I'm not currently planning to attend UDS but I will be in Prague for Kernel Summit, ELC-E and LinuxCon.
Let's discuss this at Prague anyway, and we can continue to flesh things out over IRC/Icecast during UDS as David suggests.
-- Arun
At Mon, 17 Oct 2011 16:25:36 +0530, Arun Raghavan wrote:
On Mon, 2011-10-17 at 11:23 +0100, Mark Brown wrote:
On Mon, Oct 17, 2011 at 10:32:06AM +0200, David Henningsson wrote:
On 10/17/2011 09:14 AM, Arun Raghavan wrote:
Arun, don't drop people from the CC list!
Sorry 'bout that -- I did hit reply-all, but Evolution has a mind of its own sometimes.
Hrm, Cc list was screwed up in your mail... Now fixed again manually.

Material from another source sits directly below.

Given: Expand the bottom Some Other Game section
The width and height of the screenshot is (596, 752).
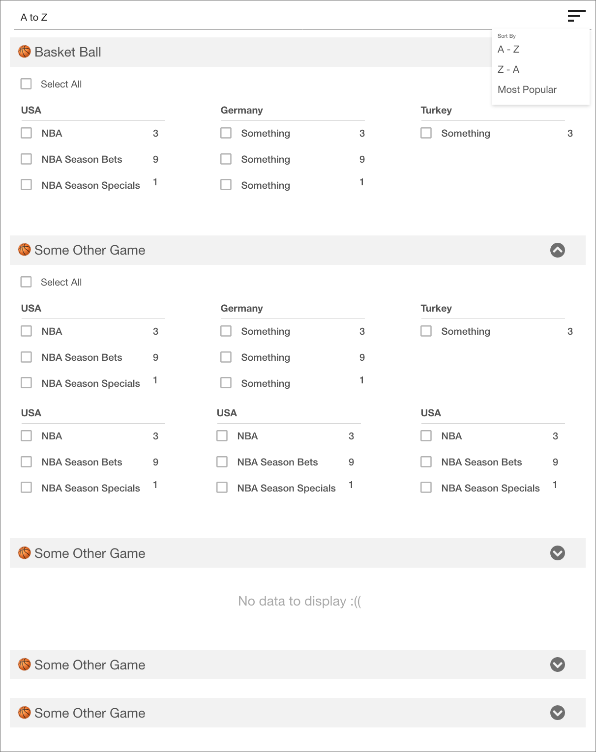Looking at the screenshot, I should (x=557, y=713).
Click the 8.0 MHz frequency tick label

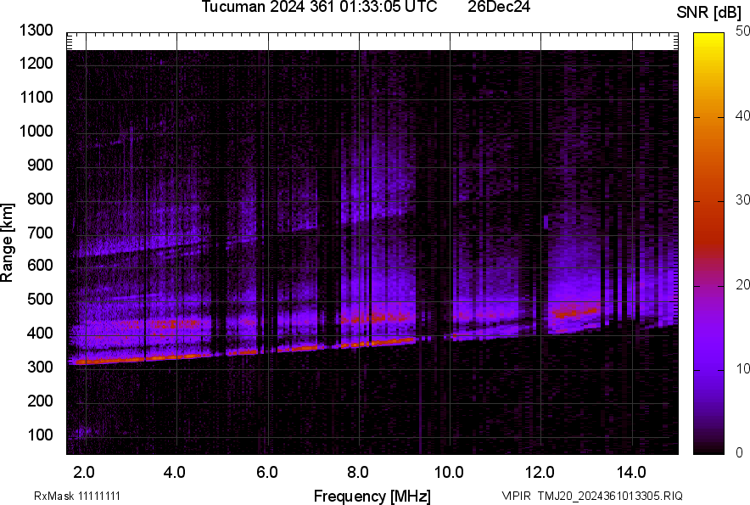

Maybe it would be better trying to merge my jack detection first, so that jack detection mechanism can then be adapted (if needed) to fit UCM's needs? And for the record, the jack detection upstreaming is currently waiting for Arun/Colin commenting or pushing my first jack detection patch.
Hopefully we can get both merged, they're both needed and this is all taking far too long :( Given the deployment in Ubuntu and your active work on it your jack detection patch seems like the way forward for the jack detection.
The intention is to get this stuff merged for 2.0 (which won't be anywhere near as long in the making as 1.0 was, don't worry :) )
I don't know if Feng Wei will be at Prague for ELCE/LinuxCon/GstConf, but perhaps this is something we can take up at one of the BoFs.
Since both I and Feng (and possibly Mark Brown as well? He was present at previous UDS) it might make sense to schedule a UDS session for this? People not present can listen through icecast streams and join in on IRC for commenting back, something I don't think is possible on LinuxCon (but I don't know for sure?).
I'm not currently planning to attend UDS but I will be in Prague for Kernel Summit, ELC-E and LinuxCon.
Let's discuss this at Prague anyway, and we can continue to flesh things out over IRC/Icecast during UDS as David suggests.
A gstreamer / audio BoF is planned in Oct. 23, Sunday 17:00. We can get an overview there, too.
Of course, another sound BoF can be taken later again spontaneously during LinuxCon, e.g. for the detailed implementation discussion.
thanks,
Takashi
On Fri, Oct 14, 2011 at 12:19:53PM +0200, David Henningsson wrote:
On 10/14/2011 11:42 AM, Feng Wei wrote:
Actually we must map the concepts because ucm is designed for abstract the complicated kcontrol. In my mind, if we use ucm in pa, the original profile configuration files and mixer configuration files will be replaced by ucm configuration files.
Removing the original profile configuration files might be possible in an embedded scenario, but for all hundreds of different snd-hda-intel/AC'97/etc configurations out there, writing UCM configurations to fit all of them is just not scalable. (If so, one would have to write an auto-UCM tool that autogenerates UCM profiles based on present hardware.)
Yes, writing UCM files for PCs which have reasonably regular and discoverable audio is silly - if UCM is used at all on most desktops it should be with automatically generated configuration.